Closed egg-west closed 5 years ago

egg-west commented 5 years ago

I am wondering why don't you use the standard nn version of LayerNorm? I notice the difference is the denomenator: nn.LayerNorm use the {sqrt of (variance + epsilon)} rather than {standard deviation + epsilon}

Could you clarify these 2 approaches?

codertimo commented 5 years ago

@egg-west Well the reason why I used this layer norm is "Attention All you need" implementation Annotated Transformer used this code, and just copied from there. So.. if anyone can answer this question, would be seriously awesome

briandw commented 5 years ago

I believe that they should do similar things, however there is a difference in implementation.

For a given input: x = torch.tensor([1.,0.,0.,0.]) The Annotated Transformer version gives the output: tensor([ 1.5000, -0.5000, -0.5000, -0.5000], grad_fn=<ThAddBackward>)

While torch.nn.LayerNorm gives: tensor([ 1.7320, -0.5773, -0.5773, -0.5773], grad_fn=<AddcmulBackward>)

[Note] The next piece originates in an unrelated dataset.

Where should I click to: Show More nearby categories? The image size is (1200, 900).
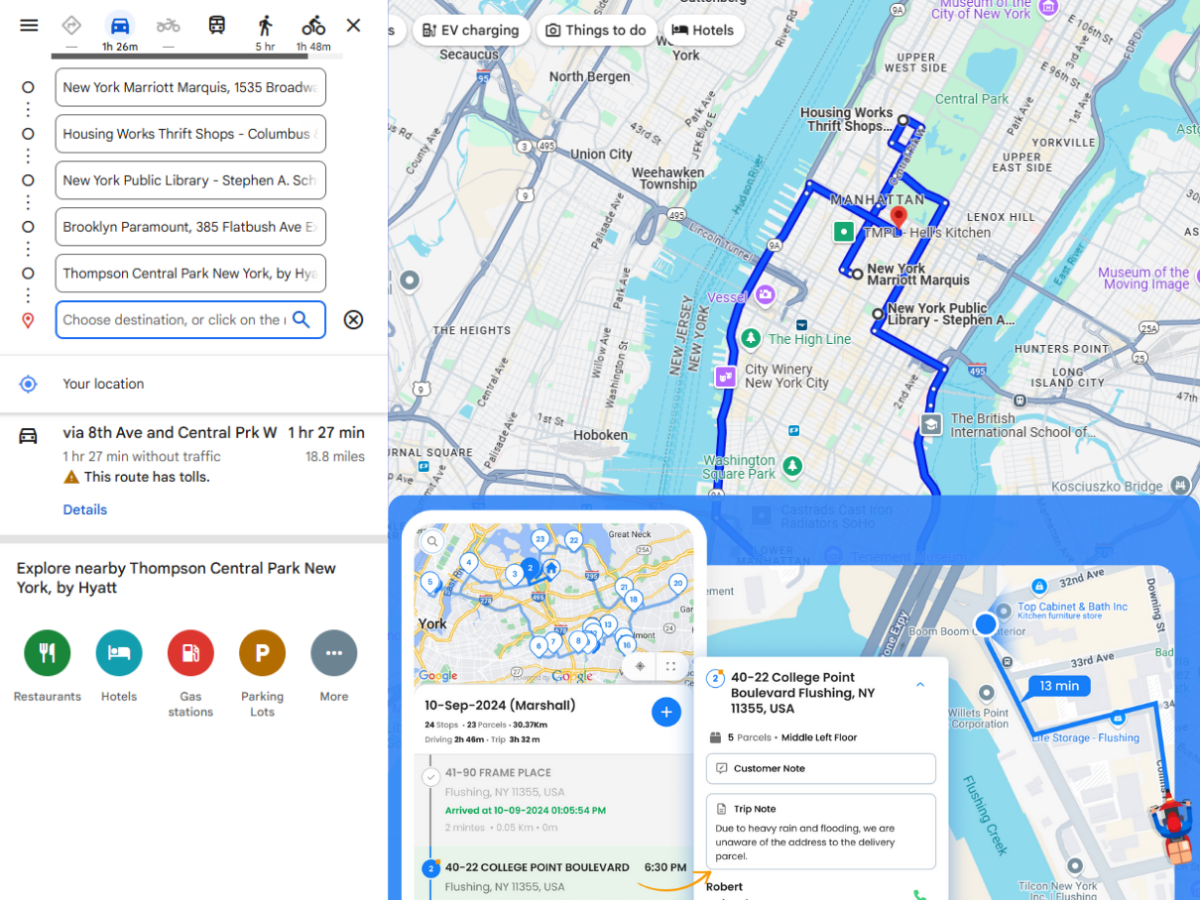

The layer_norm implementation in PyTorch is here: https://github.com/pytorch/pytorch/blob/cca247635c6edb323176eeac7a18d3e9ab71c558/caffe2/python/helpers/normalization.py

codertimo commented 5 years ago

@egg-west Is your question is solved? 👍

egg-west commented 5 years ago

Thank you for your clarification, I guess pulling the epsilon out of sqrt may speed up the computation. But yes, they did the same thing.